ASSIGNED TASK:
Give only the number of lines in these records that contain the word "header".

• • • •

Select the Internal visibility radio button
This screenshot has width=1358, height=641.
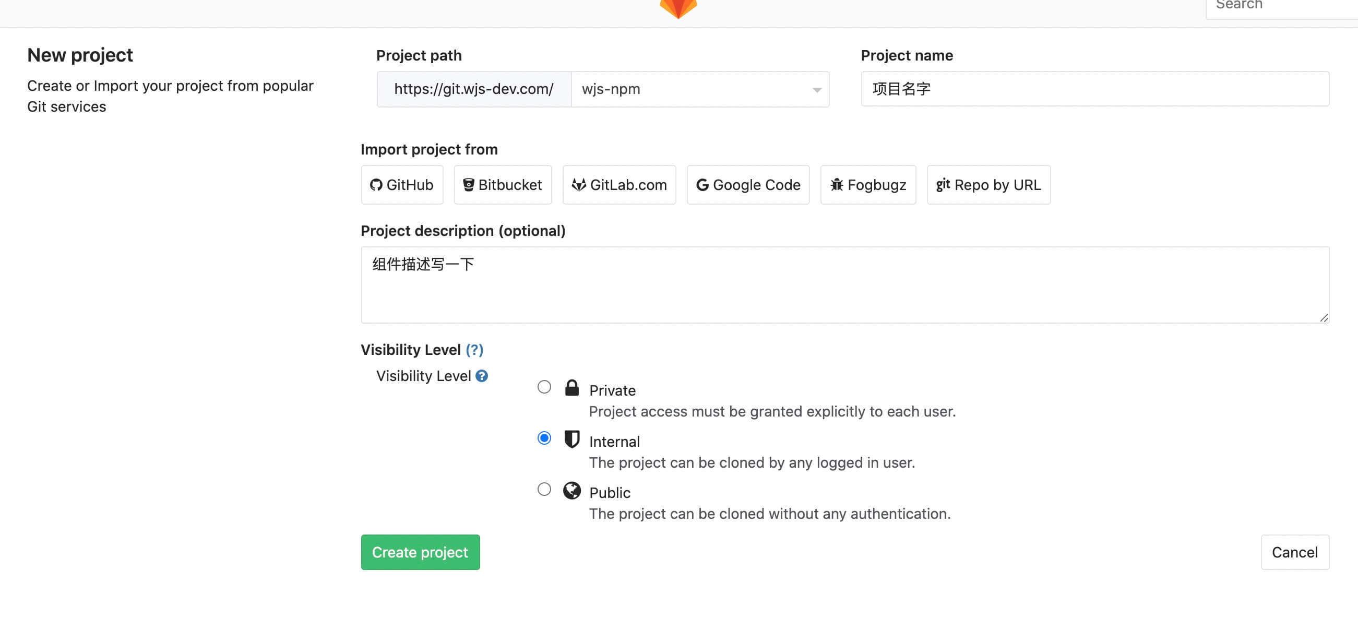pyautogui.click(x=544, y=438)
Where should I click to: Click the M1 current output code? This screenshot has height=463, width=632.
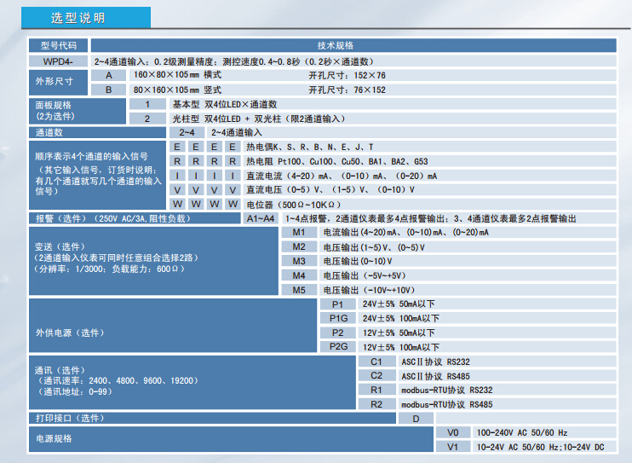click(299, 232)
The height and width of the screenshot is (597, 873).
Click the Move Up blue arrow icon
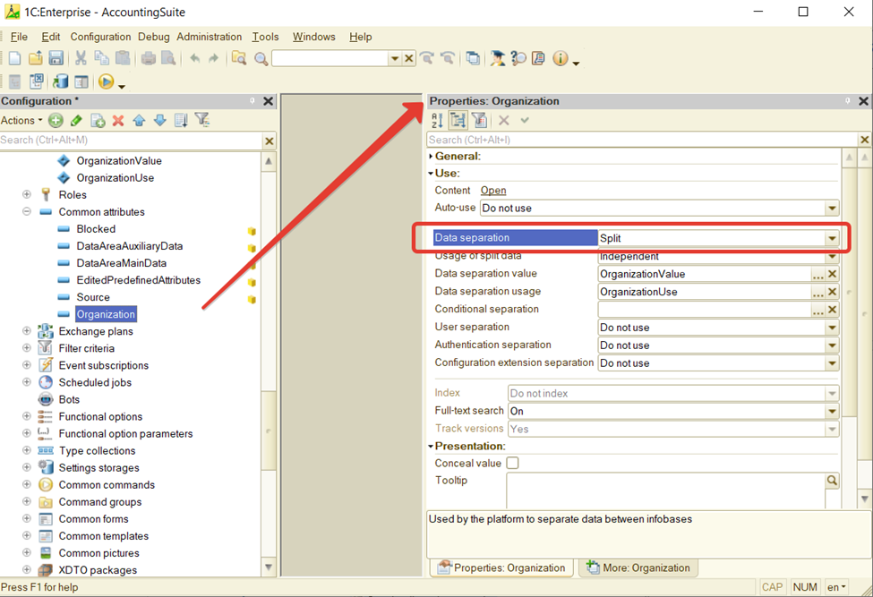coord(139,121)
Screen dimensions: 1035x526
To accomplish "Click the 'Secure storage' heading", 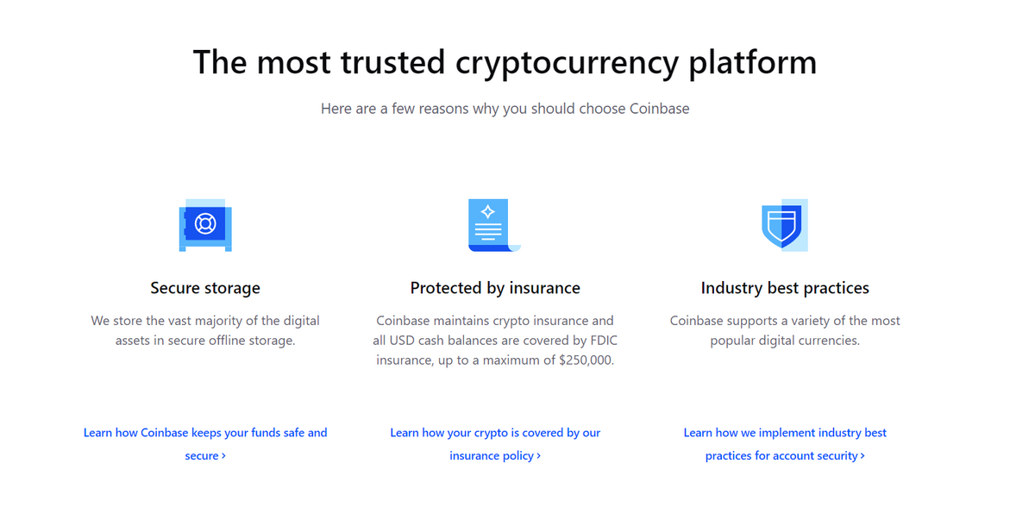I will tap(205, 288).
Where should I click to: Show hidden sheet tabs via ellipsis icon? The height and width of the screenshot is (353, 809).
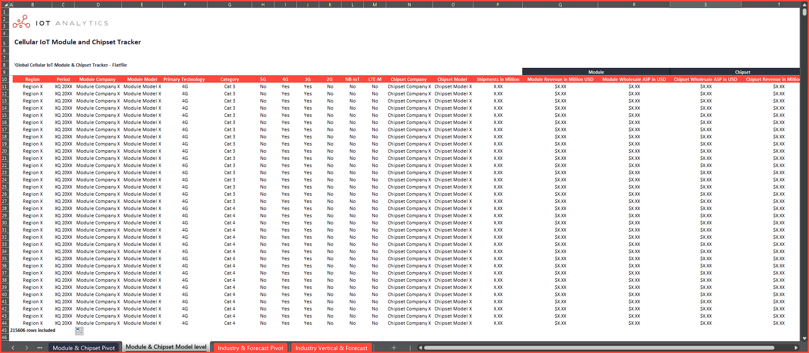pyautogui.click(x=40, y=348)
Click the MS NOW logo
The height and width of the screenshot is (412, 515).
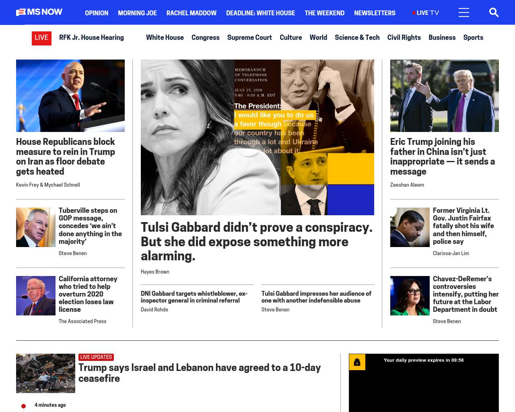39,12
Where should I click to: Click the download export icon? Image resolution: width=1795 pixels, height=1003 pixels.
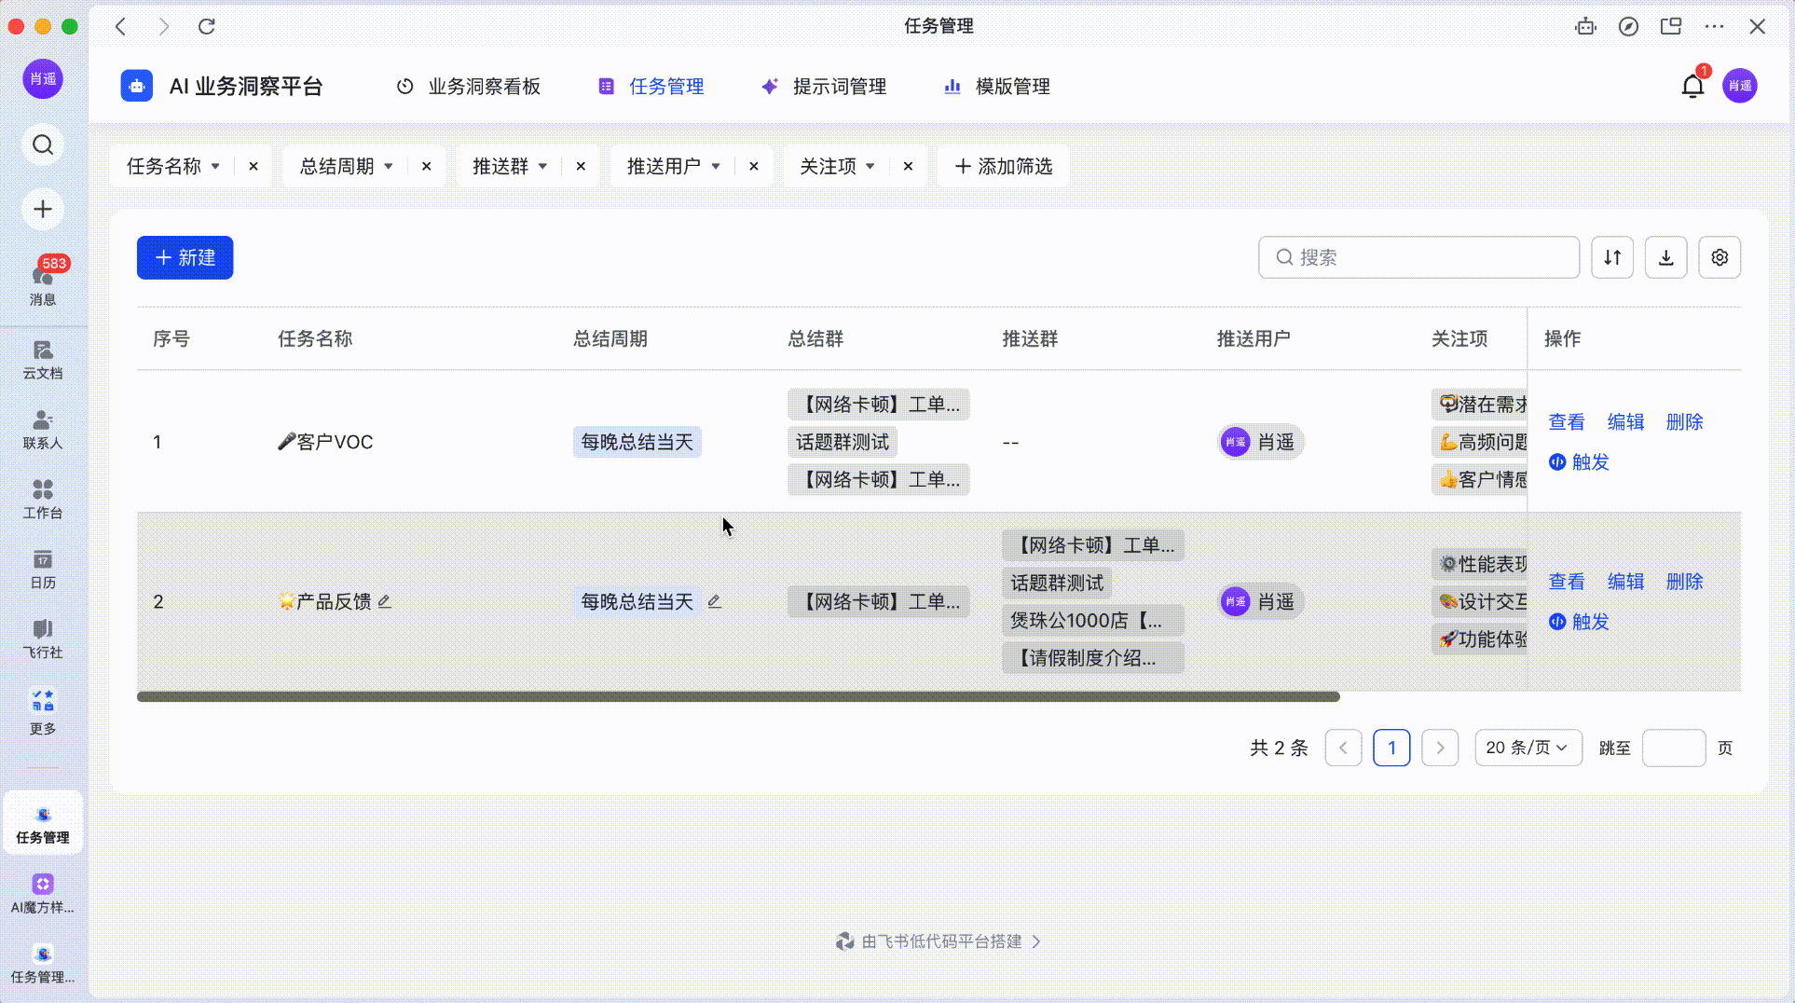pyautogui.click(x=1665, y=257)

• • • •

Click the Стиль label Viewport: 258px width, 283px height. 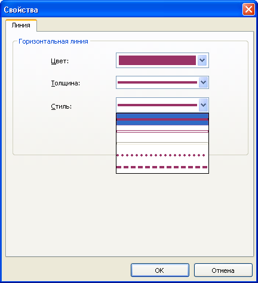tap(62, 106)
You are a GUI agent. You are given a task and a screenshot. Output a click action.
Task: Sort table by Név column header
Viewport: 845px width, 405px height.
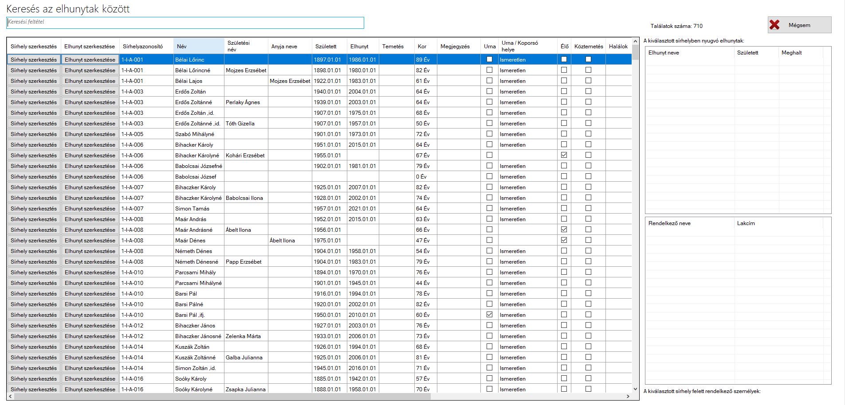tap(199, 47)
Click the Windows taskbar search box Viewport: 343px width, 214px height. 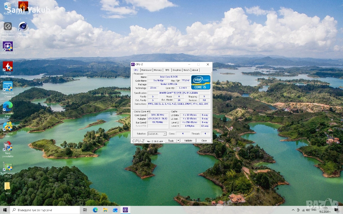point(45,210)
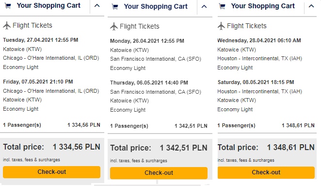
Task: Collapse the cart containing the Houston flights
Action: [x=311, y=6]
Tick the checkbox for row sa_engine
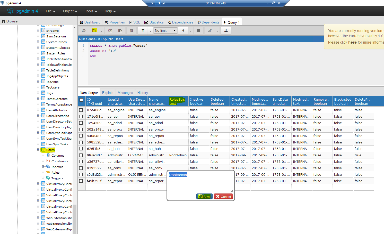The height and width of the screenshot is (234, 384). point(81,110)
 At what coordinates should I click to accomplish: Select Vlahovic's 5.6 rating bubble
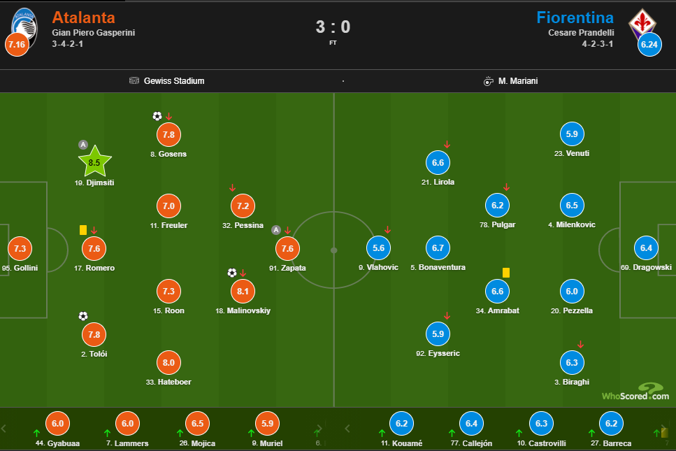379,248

• • • •

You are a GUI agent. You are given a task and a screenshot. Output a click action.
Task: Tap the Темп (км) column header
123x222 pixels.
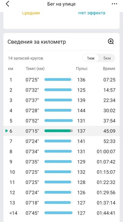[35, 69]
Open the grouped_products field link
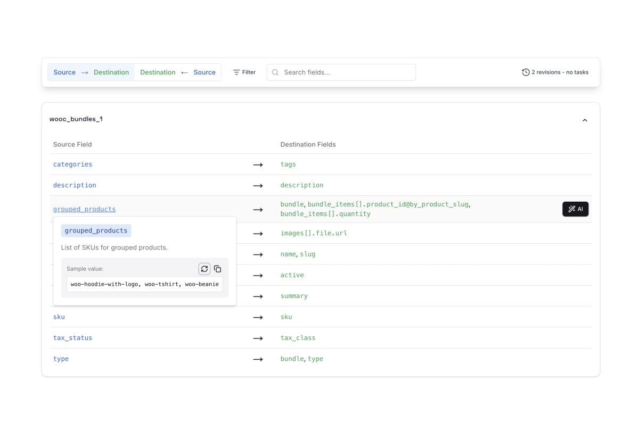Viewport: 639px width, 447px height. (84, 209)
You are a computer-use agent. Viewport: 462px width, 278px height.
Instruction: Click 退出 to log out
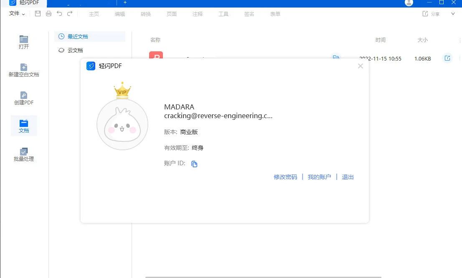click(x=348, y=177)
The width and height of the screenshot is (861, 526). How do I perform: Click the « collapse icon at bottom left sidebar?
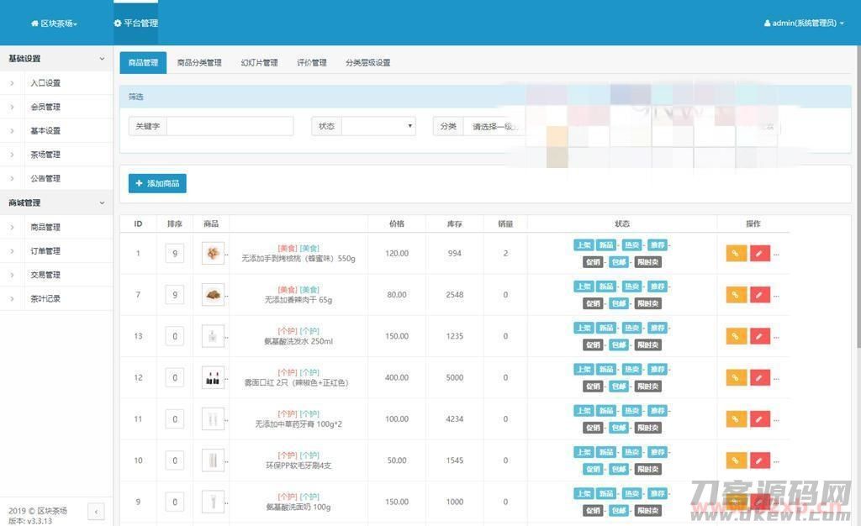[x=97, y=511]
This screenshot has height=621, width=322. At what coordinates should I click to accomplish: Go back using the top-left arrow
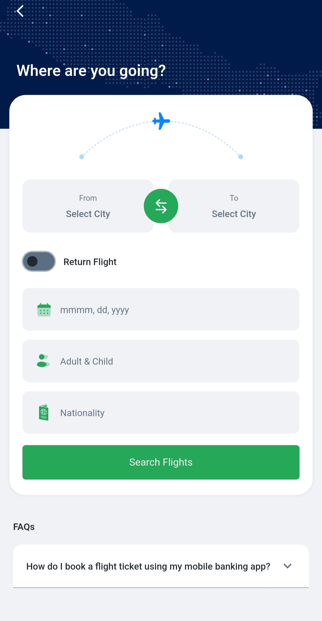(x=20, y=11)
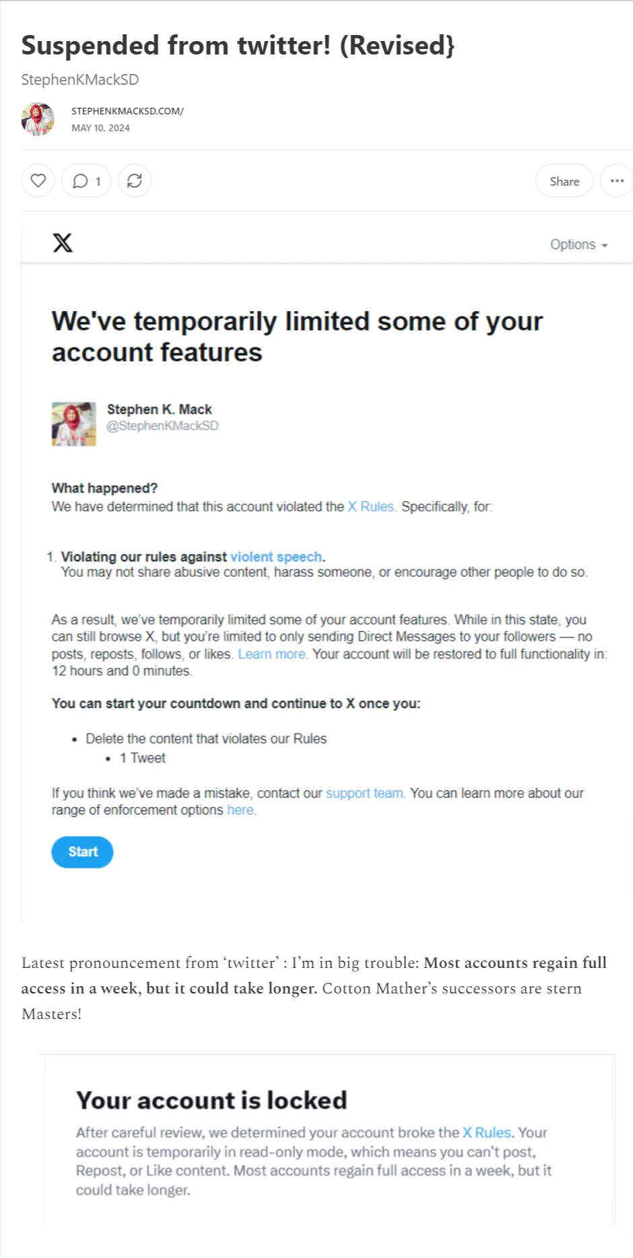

• • • •

WRITTEN REPLY:
2